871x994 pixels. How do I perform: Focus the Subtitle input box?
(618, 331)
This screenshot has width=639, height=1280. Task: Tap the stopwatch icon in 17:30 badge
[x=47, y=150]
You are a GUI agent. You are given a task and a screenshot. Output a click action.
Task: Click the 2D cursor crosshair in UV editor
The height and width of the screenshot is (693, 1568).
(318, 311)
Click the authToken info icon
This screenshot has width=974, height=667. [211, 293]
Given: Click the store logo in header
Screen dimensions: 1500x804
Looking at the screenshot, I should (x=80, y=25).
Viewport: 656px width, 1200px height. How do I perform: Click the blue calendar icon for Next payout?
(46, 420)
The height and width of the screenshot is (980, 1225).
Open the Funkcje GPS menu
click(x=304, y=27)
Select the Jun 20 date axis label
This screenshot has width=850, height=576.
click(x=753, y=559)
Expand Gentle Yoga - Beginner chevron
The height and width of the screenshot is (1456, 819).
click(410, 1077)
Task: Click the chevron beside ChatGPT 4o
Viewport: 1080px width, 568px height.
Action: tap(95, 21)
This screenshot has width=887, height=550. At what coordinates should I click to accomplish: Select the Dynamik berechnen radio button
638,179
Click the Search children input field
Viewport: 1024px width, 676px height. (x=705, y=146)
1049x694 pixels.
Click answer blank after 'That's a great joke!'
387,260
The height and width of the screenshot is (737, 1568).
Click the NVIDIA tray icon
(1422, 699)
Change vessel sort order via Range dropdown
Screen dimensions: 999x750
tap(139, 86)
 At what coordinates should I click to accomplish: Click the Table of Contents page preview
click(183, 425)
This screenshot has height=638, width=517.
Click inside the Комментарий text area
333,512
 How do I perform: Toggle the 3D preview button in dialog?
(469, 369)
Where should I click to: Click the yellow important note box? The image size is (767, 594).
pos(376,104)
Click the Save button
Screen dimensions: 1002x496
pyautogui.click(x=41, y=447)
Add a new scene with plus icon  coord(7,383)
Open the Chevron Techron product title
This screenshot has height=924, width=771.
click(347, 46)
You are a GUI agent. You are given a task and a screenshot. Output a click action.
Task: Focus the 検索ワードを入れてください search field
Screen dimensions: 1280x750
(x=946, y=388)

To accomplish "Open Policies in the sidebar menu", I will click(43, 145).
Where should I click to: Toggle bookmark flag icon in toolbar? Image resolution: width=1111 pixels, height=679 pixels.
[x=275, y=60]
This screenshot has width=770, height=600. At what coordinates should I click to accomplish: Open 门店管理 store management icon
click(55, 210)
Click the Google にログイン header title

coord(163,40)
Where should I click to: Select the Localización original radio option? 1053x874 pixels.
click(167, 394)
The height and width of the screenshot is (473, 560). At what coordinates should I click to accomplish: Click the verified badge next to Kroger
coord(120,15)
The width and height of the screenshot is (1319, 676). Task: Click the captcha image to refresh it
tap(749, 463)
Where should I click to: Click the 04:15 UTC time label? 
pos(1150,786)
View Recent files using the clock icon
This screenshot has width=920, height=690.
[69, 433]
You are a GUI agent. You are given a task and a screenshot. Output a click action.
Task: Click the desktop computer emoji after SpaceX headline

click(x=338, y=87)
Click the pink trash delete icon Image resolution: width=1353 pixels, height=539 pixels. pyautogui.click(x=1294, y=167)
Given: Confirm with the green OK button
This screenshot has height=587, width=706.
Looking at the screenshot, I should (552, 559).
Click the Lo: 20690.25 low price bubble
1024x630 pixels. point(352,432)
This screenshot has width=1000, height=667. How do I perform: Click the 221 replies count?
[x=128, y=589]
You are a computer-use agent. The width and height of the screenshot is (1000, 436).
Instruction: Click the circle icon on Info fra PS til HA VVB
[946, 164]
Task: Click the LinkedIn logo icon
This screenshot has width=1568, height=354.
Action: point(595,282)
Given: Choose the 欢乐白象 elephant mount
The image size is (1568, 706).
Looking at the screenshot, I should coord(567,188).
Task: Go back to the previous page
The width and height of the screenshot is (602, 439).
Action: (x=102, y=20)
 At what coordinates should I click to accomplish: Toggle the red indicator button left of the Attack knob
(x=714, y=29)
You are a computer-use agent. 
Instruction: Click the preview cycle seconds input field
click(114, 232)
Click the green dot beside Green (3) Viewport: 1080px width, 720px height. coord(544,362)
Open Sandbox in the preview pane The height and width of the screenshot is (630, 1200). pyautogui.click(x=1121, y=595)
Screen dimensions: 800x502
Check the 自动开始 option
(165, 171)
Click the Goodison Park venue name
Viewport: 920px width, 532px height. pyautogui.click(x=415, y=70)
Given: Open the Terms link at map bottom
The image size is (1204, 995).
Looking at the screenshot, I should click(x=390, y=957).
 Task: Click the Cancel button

Exercise directions
Go through the listing above and report how many of its lines contain the word "logo", with only the number as output.

Response below
2